Попасть в руки врагов, оказаться пленником — все это несчастья, сравнимые по своим последствиям с кораблекрушением, с поражением молнией и т. п. Они также обнаруживают гнев невидимых сил, без сомнения, раздраженных проступком жертвы, и вызывают к себе те же чувства. Так, в Новой Зеландии «раб, если он был ловок или активен или трудолюбив и старателен на службе у своих новых хозяев, был уверен в том, что сумеет возвыситься и приобрести влияние. Однако каким бы ни было высоким его положение в собственном племени, он не смог бы там вновь обрести хотя бы малейшего авторитета, если даже допустить, что ему удалось бы вернуться… Это легко понять, если учесть, что в представлении своего племени он попал в рабство, а это — следствие гнева атуа (духов). Став рабом, он потерял свое many (достоинство мистического характера). Проявить снисхождение к нему, восстановить его в прежнем ранге — означает подвергнуться гневу атуа, а этого маори боятся пуще всего». Эрл уже отметил: «Если рабу удается бежать в свою страну, к нему относятся там с презрением». Точно так же и в Северной Америке, «если кто-то из какого-то народа, даже воин, захвачен в плен и его случайно пощадили, чтобы принять (в племя) или сделать рабом, а ему удалось убежать и вернуться к своим, то последние не примут его и не признают больше одним из своих». «Если люди племени были захвачены в качестве пленников и обращены в рабство (шимшиан Британской Колумбии), но когда-то возвратились назад, то они потеряли доверие этого народа. С другой стороны, туземцы никогда не станут использовать влияние, которое они могут иметь в соседнем племени, чтобы заставить вернуть свободу своим плененным родственникам». Причина этого вполне понятна, она именно та, что Колензо хорошо определил у новозеландцев и которая повсюду предстает перед первобытным менталитетом.
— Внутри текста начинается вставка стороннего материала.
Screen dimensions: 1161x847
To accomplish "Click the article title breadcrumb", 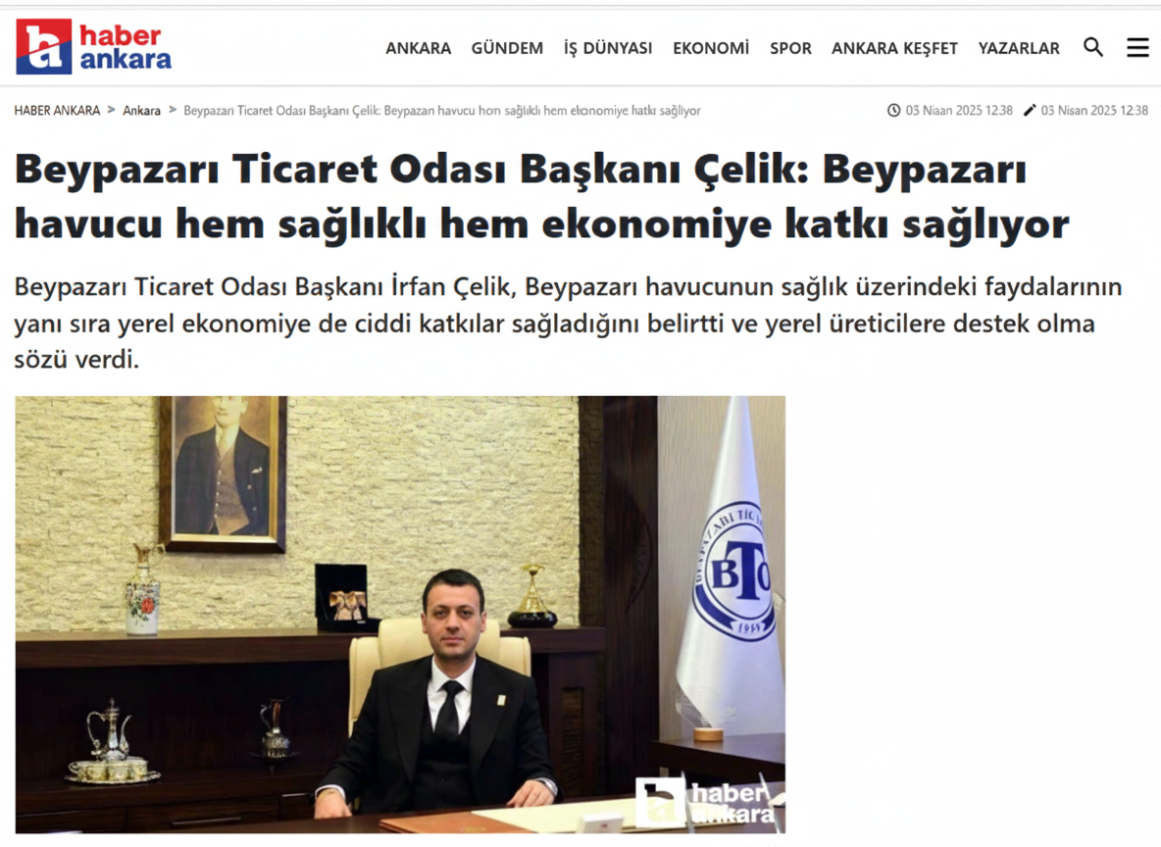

Он полагает, что несчастье дисквалифицирует, и тот, которого оно постигает, одновременно падает морально. Став объектом гнева невидимых сил, он становится опасным и для родственников, и для социальной группы. От него отстраняются. Так, в Танне на Новых Гебридах миссионеров поначалу принимали хорошо, однако с ними произошло несколько несчастий. «Туземцы во время их болезни проявляли к ним сочувствие, однако сразу же проявили свое нежелание слушать отныне их проповеди или иметь дело с новой религией. Тот факт, что проповедники заболели, а двое из них умерли, они приписывали гневу Алемы, их главного бога, и сделали из этого вывод, что их бог, должно быть, более могуществен, чем бог проповедников. Вследствие этого на протяжении нескольких месяцев проповедники были всеми покинуты и часто оказывались в серьезных затруднениях».

Res est sacra miser. Эта формула точно выражает то, что первобытный человек представляет и чувствует при виде какого-нибудь несчастного, если только придавать слову sacra его полное значение: не «достойное уважения и почитания», а «обращенное в особое положение, которое запрещает приближаться и дотрагиваться до него». Миссионер Казалис нашел хорошие слова, чтобы передать эту идею. «В языке коренных жителей, — говорит он, — счастье и чистота являются синонимами. Когда басуто говорит, что его сердце черное или грязное, это также может означать, что его сердце нечисто или удручено; а когда он говорит, что его сердце белое или чистое, то только объяснение может дать понять, идет ли речь о невиновности или о радости. Наши первые обращенные не понимали, что вовсе нет осквернения в том, чтобы приблизиться к освященной еде, будучи нездоровым… Страдания, всякого рода несчастные случаи, которым подвержено человечество, рассматриваются как загрязнение и называются так же».

VI

Почти всюду в первобытных обществах серьезная и продолжительная болезнь принимает вид загрязнения или осуждения. Тот, которого она постигла, считается, следовательно, res sacrae. О нем перестают заботиться, к нему относятся с равнодушием, которое нам кажется бесчеловечным (и которое на самом деле является лишь страхом); в конце концов его покидают. Такое поведение в отношении больных часто интриговало наблюдателей. Миссионер Гумилла, например, так выражал свое замешательство: «Я так никогда и не смог узнать, как в голове индейцев (здесь я говорю обо всех описываемых мной народах) сочетаются и согласуются, с одной стороны, та большая любовь, которую родители питают к детям, привязанность, сильная или слабая, которую испытывают друг к другу супруги, и, с другой стороны, равнодушие, доходящее до полного забвения, к тем же самым лицам, когда они заболевают. Более того, как примирить это равнодушие, столь варварское и бесчеловечное, что едва этому веришь, когда становишься его свидетелем, с теми слезами, стонами, с теми столь живыми проявлениями скорби, которые они выражают во время похорон и погребальных церемоний?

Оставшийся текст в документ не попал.